*Records for this task*
※ ※ ※

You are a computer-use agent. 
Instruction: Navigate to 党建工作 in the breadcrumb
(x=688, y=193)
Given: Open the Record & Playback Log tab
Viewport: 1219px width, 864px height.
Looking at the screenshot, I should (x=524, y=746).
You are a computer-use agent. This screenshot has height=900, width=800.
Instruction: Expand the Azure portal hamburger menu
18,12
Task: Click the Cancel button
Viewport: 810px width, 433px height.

※ ※ ※

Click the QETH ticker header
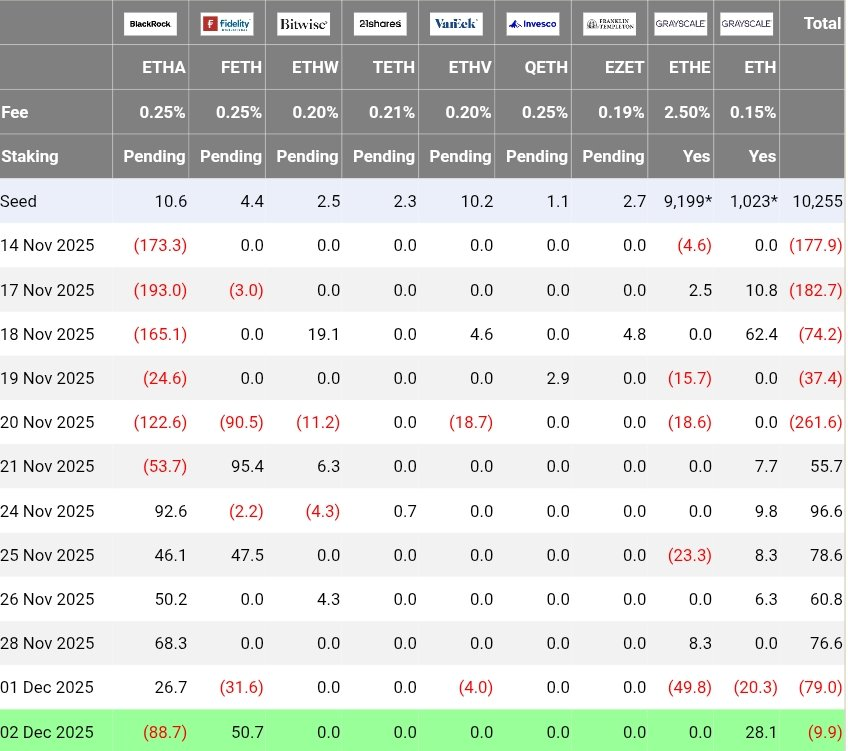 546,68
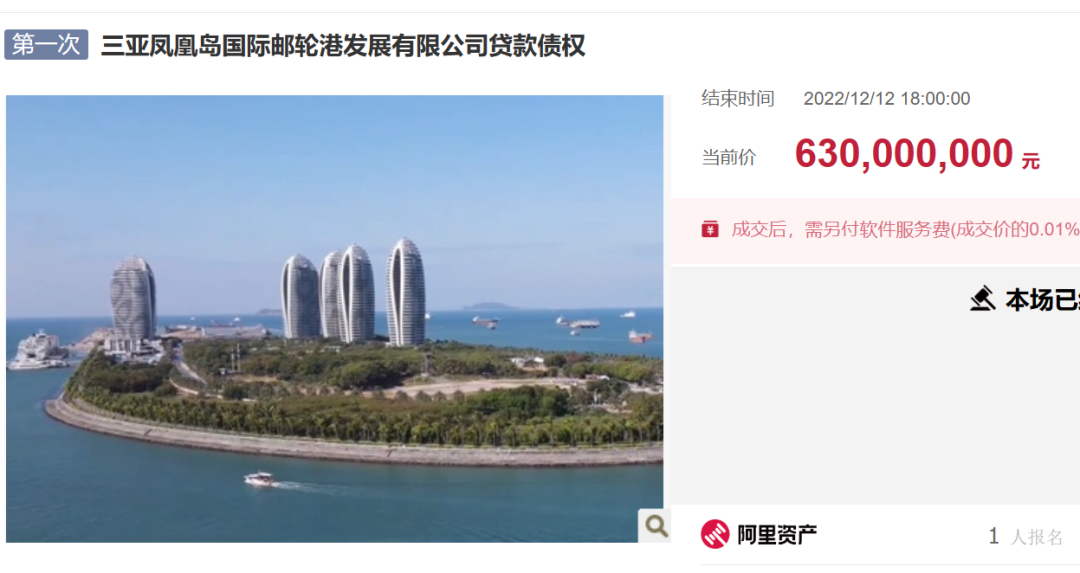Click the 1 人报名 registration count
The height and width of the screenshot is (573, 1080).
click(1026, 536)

※ ※ ※

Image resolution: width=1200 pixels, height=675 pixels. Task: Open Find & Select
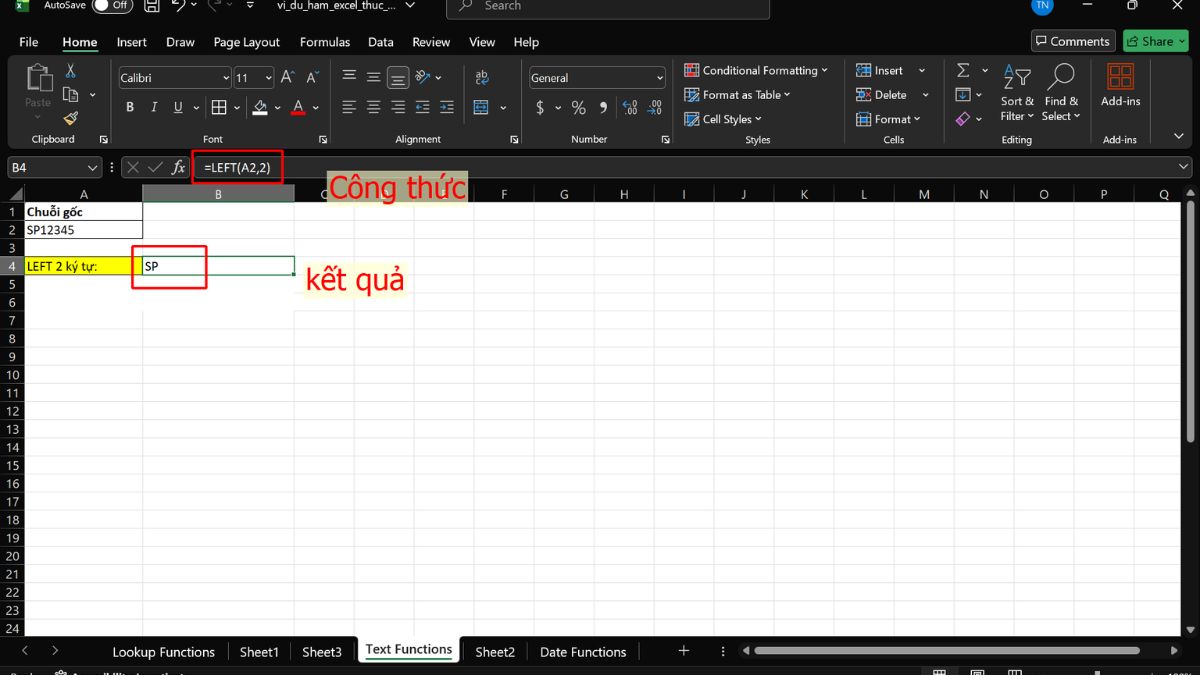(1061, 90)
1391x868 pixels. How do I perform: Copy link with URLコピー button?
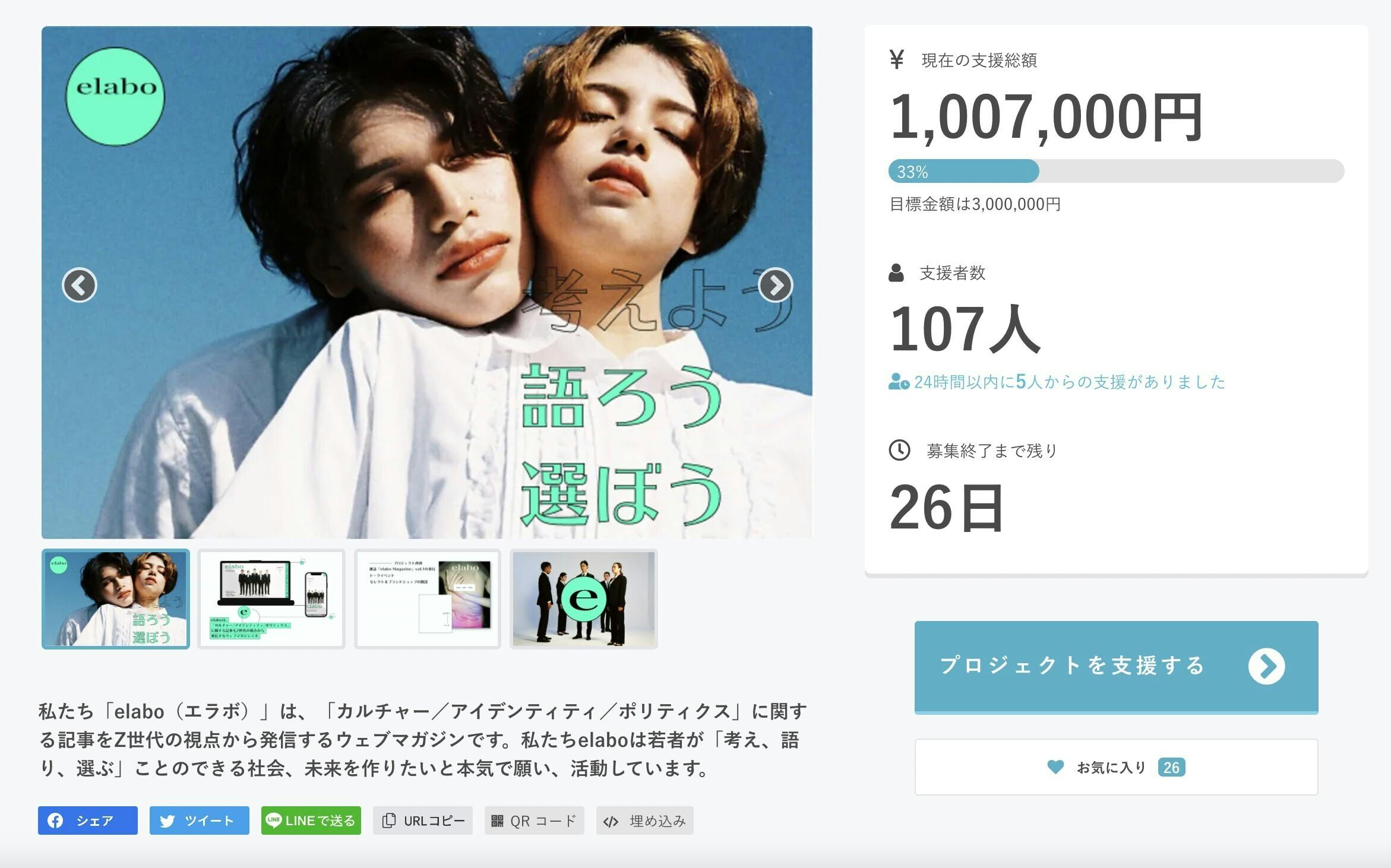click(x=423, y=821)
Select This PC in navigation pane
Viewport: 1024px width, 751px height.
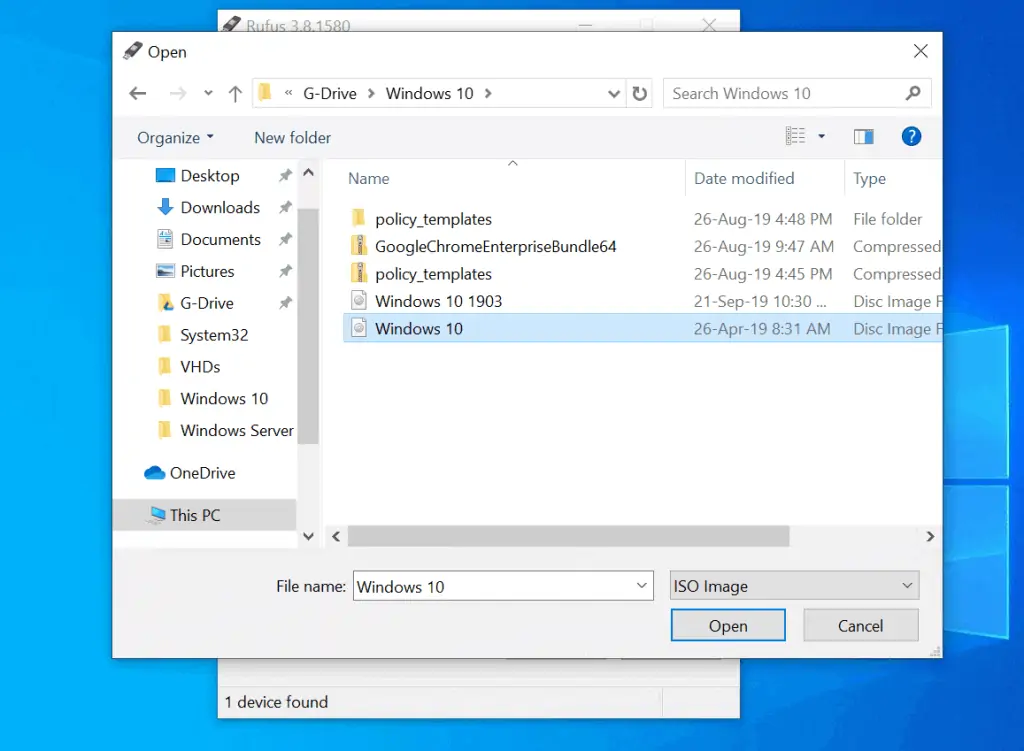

※ ※ ※

*The task*
The required answer is the exact run of lines above starting at the line with "Instruction: Expand the" and ending at the line with "Viewport: 810px width, 433px height.", with both ends present.

*Solution to this problem*
Instruction: Expand the Azure portal hamburger menu
18,12
Task: Click the Cancel button
Viewport: 810px width, 433px height.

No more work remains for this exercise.